Prospect that Opec might cut supply boosts oil price

London — Oil rose for a fourth session in a row on Monday, buoyed by the prospect that top exporter Saudi Arabia will push Opec and maybe Russia to cut supply towards the end of 2018.

Brent crude futures were up 24 US cents at $67.00 a barrel by 10am GMT, while US futures rose 38c to $56.84.

“Oil prices continued to recover … [as] the market will be watching closely for the possible impact of a [supply] cut,” said Sukrit Vijayakar, director of Indian energy consultancy Trifecta.

Oil cartel Opec, led by Saudi Arabia, is pushing for the group and its partners to reduce output by one-million to 1.4-million barrels per day to prevent a build-up of unused fuel.

“It appears that the market takes a production cut for granted. We’ll see if it is right after the next Opec meeting on December 6. It is not unreasonable to anticipate stable prices until then,” PVM Oil Associates strategist Tamas Varga said.

Russian Energy Minister Alexander Novak said on Monday that Russia, which is not an Opec member, planned to sign a partnership agreement with the group, and that details would be discussed at Opec’s December 6 meeting in Vienna.

Despite Monday’s gains, Brent is almost 25% below early October’s 2018 peak of $86.74, as evidence of slowing demand has materialised and output from the US, Russia and Saudi Arabia hit historic highs.

A US decision to grant waivers to some of Iran’s oil customers, who faced the prospect of a drop-off in supply from sanctions that came into force in early November, has also helped soothe concern about availability of crude.

A trade dispute between the US and China is one reason investors are a lot warier about the outlook for oil demand growth in 2019.

Fund managers cut their bullish exposure to crude futures and options to the lowest since mid-2017 earlier in November.

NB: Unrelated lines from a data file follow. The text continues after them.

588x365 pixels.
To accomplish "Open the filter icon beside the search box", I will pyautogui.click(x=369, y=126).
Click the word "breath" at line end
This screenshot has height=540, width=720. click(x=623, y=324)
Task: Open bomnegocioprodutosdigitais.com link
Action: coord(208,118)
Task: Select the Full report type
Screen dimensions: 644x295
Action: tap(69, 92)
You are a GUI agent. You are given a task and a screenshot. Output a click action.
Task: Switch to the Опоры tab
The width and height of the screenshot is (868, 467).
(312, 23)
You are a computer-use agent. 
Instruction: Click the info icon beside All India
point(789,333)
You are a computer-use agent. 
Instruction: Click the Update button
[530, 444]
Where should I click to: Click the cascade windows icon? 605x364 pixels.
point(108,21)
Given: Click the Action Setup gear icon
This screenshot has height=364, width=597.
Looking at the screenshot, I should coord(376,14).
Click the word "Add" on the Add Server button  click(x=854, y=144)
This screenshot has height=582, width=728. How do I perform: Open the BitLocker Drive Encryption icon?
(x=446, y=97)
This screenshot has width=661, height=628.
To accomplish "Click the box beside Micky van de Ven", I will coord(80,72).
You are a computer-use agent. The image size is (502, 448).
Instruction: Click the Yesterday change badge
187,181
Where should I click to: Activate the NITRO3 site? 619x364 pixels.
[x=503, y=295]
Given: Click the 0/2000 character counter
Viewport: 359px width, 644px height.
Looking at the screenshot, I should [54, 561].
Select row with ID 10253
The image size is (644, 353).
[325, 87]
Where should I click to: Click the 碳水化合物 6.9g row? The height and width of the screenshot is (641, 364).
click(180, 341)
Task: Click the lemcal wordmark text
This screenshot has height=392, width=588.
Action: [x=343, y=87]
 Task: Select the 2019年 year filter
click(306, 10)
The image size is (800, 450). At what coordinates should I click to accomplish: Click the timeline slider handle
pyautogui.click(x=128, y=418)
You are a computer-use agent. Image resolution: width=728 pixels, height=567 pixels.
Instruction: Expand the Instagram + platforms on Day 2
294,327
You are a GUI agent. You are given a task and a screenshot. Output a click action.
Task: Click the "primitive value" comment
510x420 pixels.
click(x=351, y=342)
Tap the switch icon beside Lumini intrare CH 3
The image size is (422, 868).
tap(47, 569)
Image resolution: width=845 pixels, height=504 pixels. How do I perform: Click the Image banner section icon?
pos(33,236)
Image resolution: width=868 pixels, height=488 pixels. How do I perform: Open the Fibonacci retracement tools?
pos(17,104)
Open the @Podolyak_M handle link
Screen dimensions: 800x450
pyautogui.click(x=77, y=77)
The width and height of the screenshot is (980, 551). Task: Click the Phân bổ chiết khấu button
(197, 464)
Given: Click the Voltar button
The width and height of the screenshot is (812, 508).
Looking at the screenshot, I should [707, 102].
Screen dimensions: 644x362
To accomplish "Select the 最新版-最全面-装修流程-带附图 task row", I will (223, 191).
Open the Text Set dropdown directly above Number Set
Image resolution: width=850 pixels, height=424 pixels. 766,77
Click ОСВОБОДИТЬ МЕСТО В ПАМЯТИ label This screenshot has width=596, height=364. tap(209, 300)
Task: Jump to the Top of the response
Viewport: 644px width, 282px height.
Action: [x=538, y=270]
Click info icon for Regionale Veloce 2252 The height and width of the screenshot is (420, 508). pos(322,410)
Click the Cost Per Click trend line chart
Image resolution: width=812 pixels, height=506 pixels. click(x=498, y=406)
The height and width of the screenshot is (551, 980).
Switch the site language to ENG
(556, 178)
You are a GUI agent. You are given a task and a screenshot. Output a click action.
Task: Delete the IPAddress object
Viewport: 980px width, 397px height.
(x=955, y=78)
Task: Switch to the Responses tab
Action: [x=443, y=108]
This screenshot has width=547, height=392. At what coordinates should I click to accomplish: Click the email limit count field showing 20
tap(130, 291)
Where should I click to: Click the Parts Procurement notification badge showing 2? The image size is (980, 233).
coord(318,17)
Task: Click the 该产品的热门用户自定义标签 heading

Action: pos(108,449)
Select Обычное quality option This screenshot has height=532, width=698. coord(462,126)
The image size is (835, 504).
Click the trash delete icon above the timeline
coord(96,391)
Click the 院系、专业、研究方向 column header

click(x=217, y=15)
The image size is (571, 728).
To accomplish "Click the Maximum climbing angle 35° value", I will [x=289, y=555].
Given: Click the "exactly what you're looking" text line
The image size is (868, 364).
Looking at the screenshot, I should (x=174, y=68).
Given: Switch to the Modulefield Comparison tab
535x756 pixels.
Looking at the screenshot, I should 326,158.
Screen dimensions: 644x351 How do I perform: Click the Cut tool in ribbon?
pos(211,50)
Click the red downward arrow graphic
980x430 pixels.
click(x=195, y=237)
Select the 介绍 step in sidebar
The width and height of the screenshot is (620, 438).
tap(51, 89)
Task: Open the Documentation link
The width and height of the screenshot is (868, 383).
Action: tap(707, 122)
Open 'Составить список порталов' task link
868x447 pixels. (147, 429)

Weekly exchange data shows money managers hold a combined net long position equivalent to about 364-million barrels of US and Brent crude futures and options, down from more than 800-million barrels two months ago.

“The main trend remains bearish as investors no longer believe in a risk of supply tightness for crude,” ActivTrades chief analyst Carlo Alberto De Casa said.